▶ Task goal: Produce a word-for-word copy of the lines from the one that contains "Expand Delivery address" to the final line of the data below, with all pictures dropped.

▶ Extracted records:
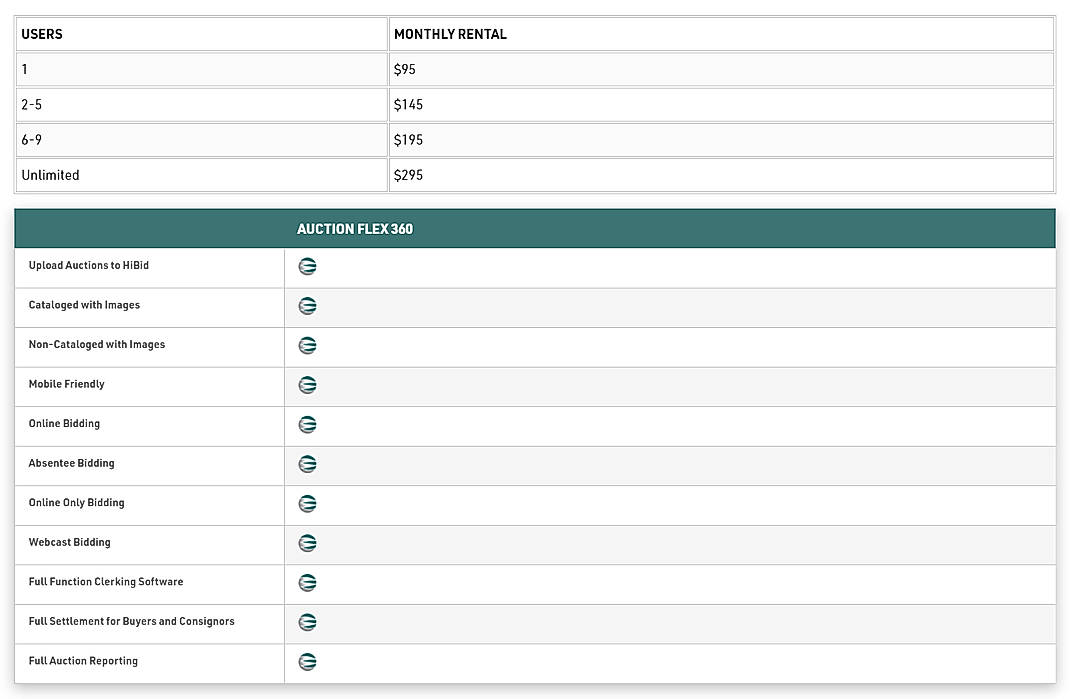Click the Mobile Friendly feature icon
1070x699 pixels.
pyautogui.click(x=307, y=385)
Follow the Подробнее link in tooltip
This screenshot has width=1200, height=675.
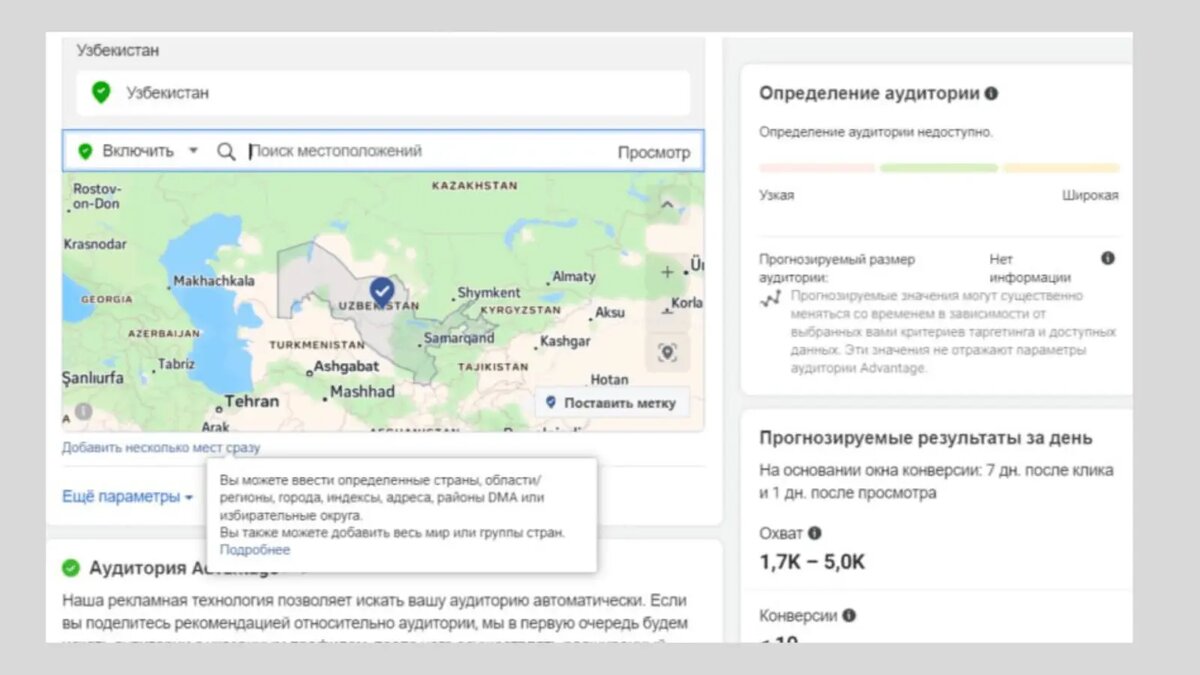[x=255, y=550]
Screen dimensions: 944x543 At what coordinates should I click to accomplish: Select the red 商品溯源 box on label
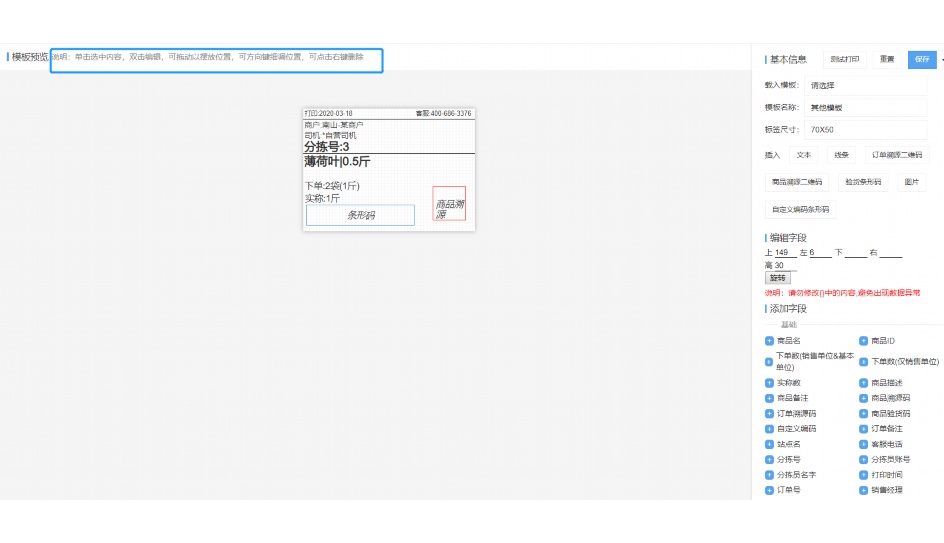pyautogui.click(x=449, y=204)
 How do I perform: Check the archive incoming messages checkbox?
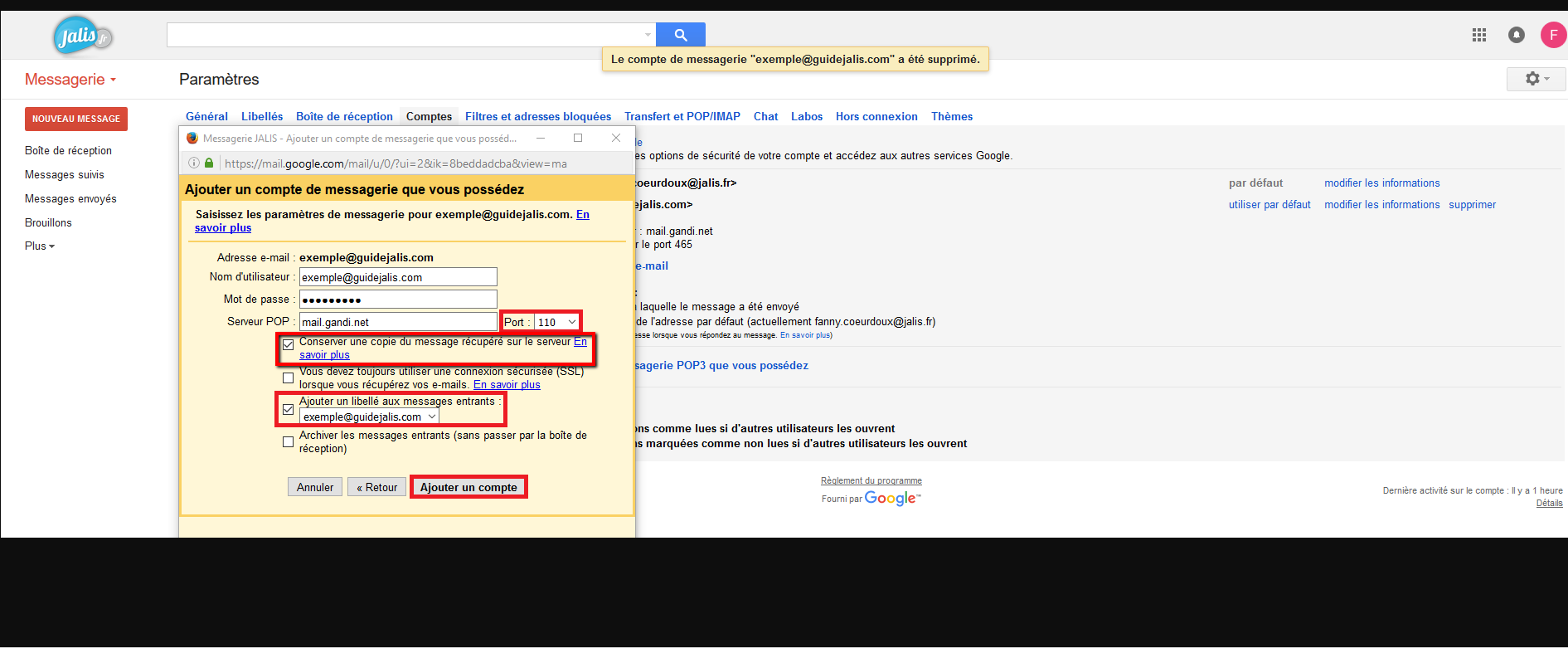[x=289, y=442]
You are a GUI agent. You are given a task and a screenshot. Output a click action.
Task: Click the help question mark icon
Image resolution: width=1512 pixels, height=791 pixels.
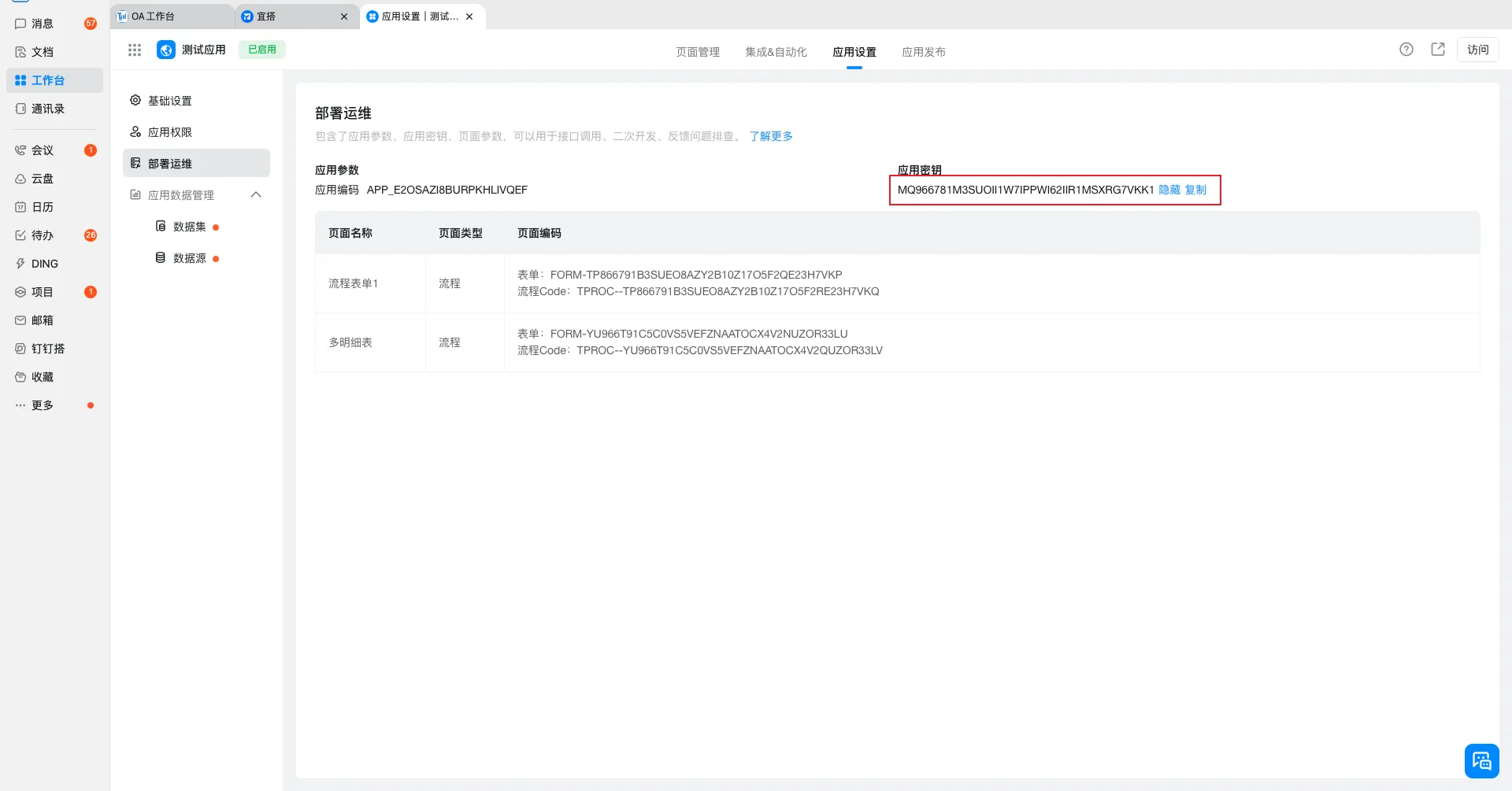click(1406, 50)
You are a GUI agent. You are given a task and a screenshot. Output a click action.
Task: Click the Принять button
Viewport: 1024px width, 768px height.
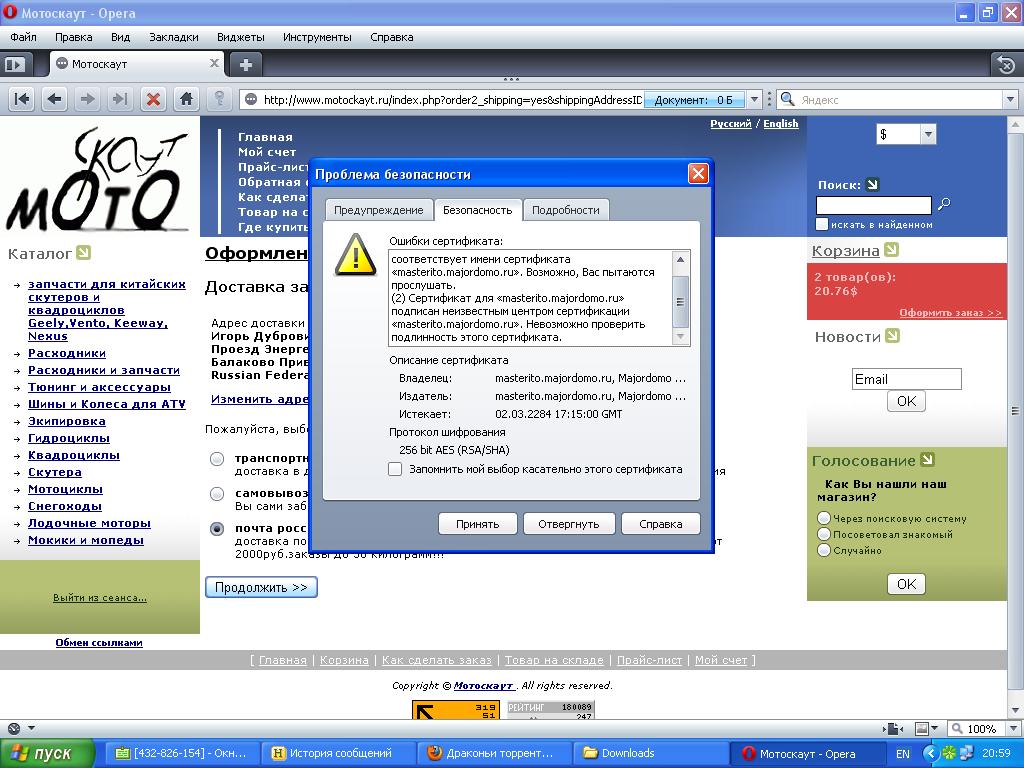coord(477,524)
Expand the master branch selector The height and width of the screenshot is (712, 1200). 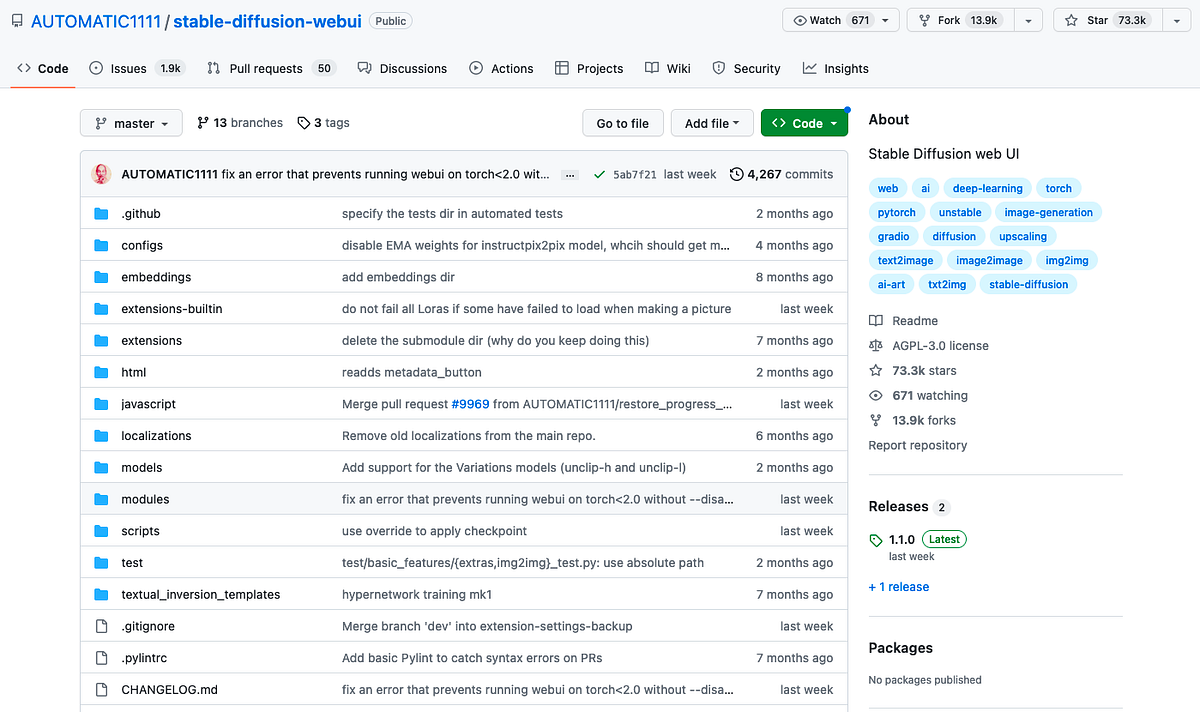[x=130, y=122]
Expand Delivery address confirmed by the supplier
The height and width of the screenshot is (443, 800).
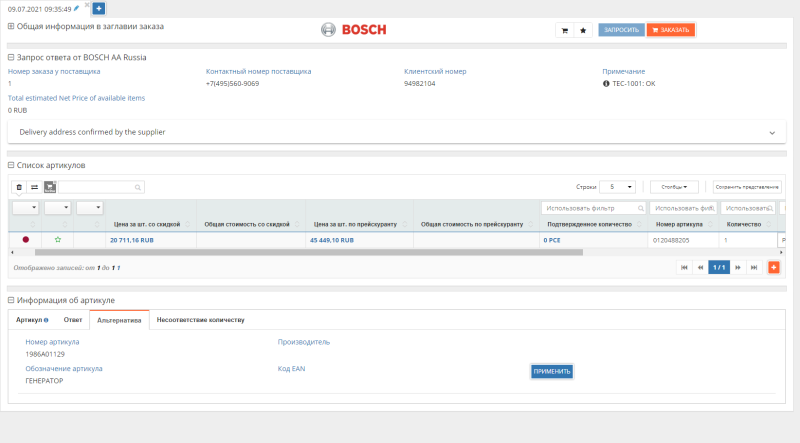point(771,132)
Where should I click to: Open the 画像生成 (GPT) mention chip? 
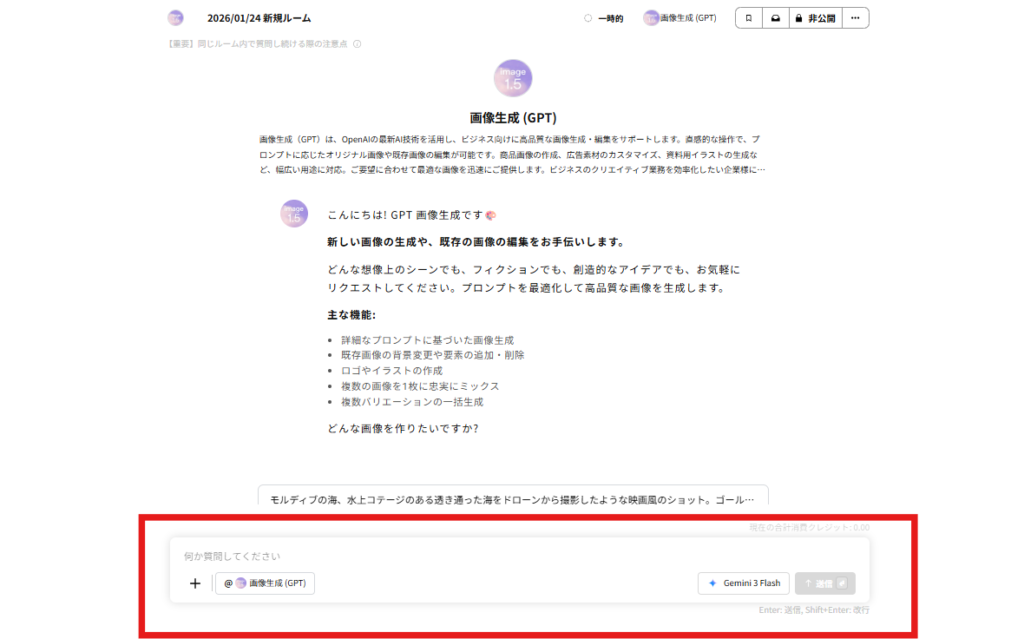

▶ Written solution:
Expand Delivery address confirmed by the supplier
The height and width of the screenshot is (443, 800).
point(771,132)
Where should I click to: Open the 画像生成 (GPT) mention chip? 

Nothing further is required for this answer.